REQUIRED ACTION 1 = In the forum thread about the TCPIP buffer problem, what title does Willem Grooters give under his name?
REQUIRED ACTION 2 = Resume the forum thread about the TCPIP buffer problem from its final line, writing the next reply.

=== GIVEN PASSAGE ===

Re: TCPIP buffer problem?

No luck.
The system that encounters the problem is like my developmentmachine....The only problem is that machine ahs much more users...
Willem Grooters
OpenVMS Developer & System Manager
Jan van den Ende
Honored Contributor

Re: TCPIP buffer problem?

Willem,

"NO luck".

Meaning you cannot reproduce it, or you keep having it? :-(

Did you do anything that might have somehow changed your devellop system to not reproduce it?
And yes, your machine name prompt betrays that it will not be looked upon frindly if you shut THAT (or even only its IP) down!.

In _what_ way exactly is it like your development system? VMS & TCPIP versions, ECO's?

There HAVE been various issues with IP, each version a new surprise, but THIS one does not ring a bell (yet).


jpe
Don't rust yours pelled jacker to fine doll missed aches.
Willem Grooters
Honored Contributor

Re: TCPIP buffer problem?

=== INFORMATION ===

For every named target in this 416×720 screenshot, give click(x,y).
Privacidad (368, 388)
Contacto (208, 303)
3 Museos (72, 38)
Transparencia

===

FINAL ANSWER 1 = OpenVMS Developer & System Manager

FINAL ANSWER 2 =
NO LUCK = cannot reprocduce. That is: the problem does NOT occur on the development machine. If it were, I could dig into code to find out what caused the problem and solve it. Now I can change the program but leave testing to the customer....
Knowing how things go, I wonder if there have been patches installed - none, on 'my' system:

BPS2004A> prod show hist
----------------------------------- ----------- ----------- --------------------
PRODUCT KIT TYPE OPERATION DATE AND TIME
----------------------------------- ----------- ----------- --------------------
DEC AXPVMS VMS731_BACKUP V1.0 Patch Install 29-DEC-2003 15:15:50
DEC AXPVMS VMS731_BACKUP V1.0 Patch Install 29-DEC-2003 15:15:20
CPQ AXPVMS CSWS13_UPDATE V1.0 Patch Install 05-MAR-2003 14:53:33
CPQ AXPVMS CSWS V1.3 Full LP Install 05-MAR-2003 09:37:24
CPQ AXPVMS CDSA V1.0-2 Full LP Install 03-JAN-2003 11:33:16
DEC AXPVMS DWMOTIF V1.2-6 Full LP Install 03-JAN-2003 11:33:16
DEC AXPVMS OPENVMS V7.3-1 Platform Install 03-JAN-2003 11:33:16
DEC AXPVMS TCPIP V5.3-18 Full LP Install 03-JAN-2003 11:33:16
DEC AXPVMS VMS V7.3-1 Oper System Install 03-JAN-2003 11:33:16
----------------------------------- ----------- ----------- --------------------

9 items found
BPS2004A>

I don't think it's much better on the target system. I think I'll just have to sit and wait for the results.....

Martin, you get your points. I installed your solution and the program still works - on my system anyway.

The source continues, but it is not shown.